W Chile od 4 dni trwają protesty społeczne. Niezadowolenie z powodu podwyżek cen biletów na metro w stolicy Santiago szybko przerodziło się w szerzej zakrojone demonstracje przeciwko nierównościom dochodowym, niskim emeryturom, jakości opieki zdrowotnej czy edukacji.

Protesty w weekend kosztowały życie 11 osób, a ok. 1.500 demonstrantów zostało aresztowanych. Prezydent Chile Sebastian Pinera wprowadził w kraju stan nadzwyczajny i wezwał na pomoc wojsko.

Protesty zaczynają powoli dotykać światowy rynek miedzi.

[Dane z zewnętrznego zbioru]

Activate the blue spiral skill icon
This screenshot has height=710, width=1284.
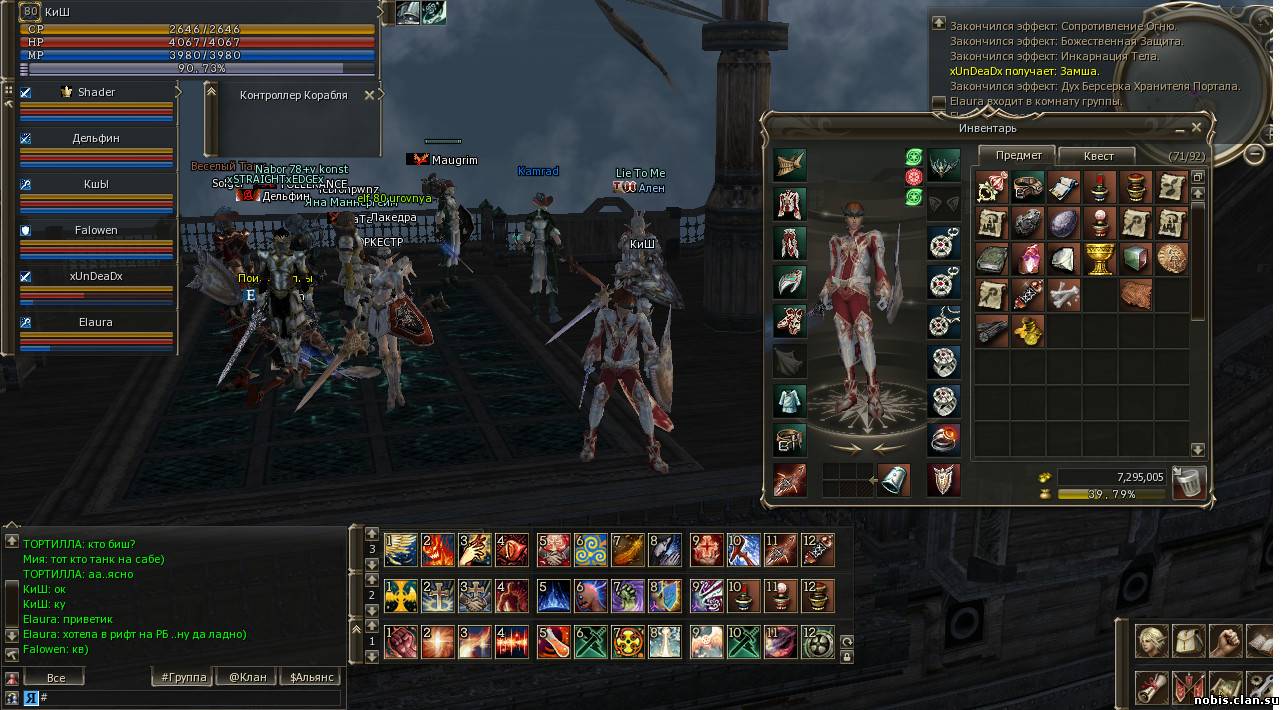click(590, 548)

Pracownicy największej na świecie kopalni tego surowca - Escondida - zaplanowali a wtorek 10-godzinny strajk ostrzegawczy w ramach solidaryzacji z protestującą częścią społeczeństwa.

"Nie możemy pozostać obojętni na ruchy społeczne" - powiedział Patricio Tapia, prezes głównego związku zawodowego w Escondida, która odpowiada za 1/3 światowego wydobycia miedzi.

Gdyby protesty w chilijskich odkrywkach przedłużyły się rynek miedzi mógłby wejść deficyt.

Analitycy Morgan Stanley prognozują, że w 2020 r. cena miedzi wzrośnie do 6.454 USD/t, o ok. 11 proc. więcej niż obecnie. Ich zdaniem, globalny popyt na miedź w przyszłym roku będzie rósł w tempie 1,9 proc. rdr i o 1 pkt. proc. przewyższy wzrost podaży.

To może być dopiero początek strajku w chilijskim górnictwie. Branżowe organizacje wzywają do strajku generalnego, który miałby odbyć się już w najbliższą środę.

Nawet gdyby kopalnie pracowały bez zakłóceń, byłyby problemy z wywiezieniem urobku z kraju.

Większość chilijskich portów wstrzymała w poniedziałek pracę, w tym huby przeładunkowe miedzi Iquique, Tocopilla, Antofagasta, Chanaral i Ventanas.

Podczas poprzedniej sesji miedź na LME zwyżkowała o 22 USD, czyli 0,4 proc., do 5.828 USD za tonę.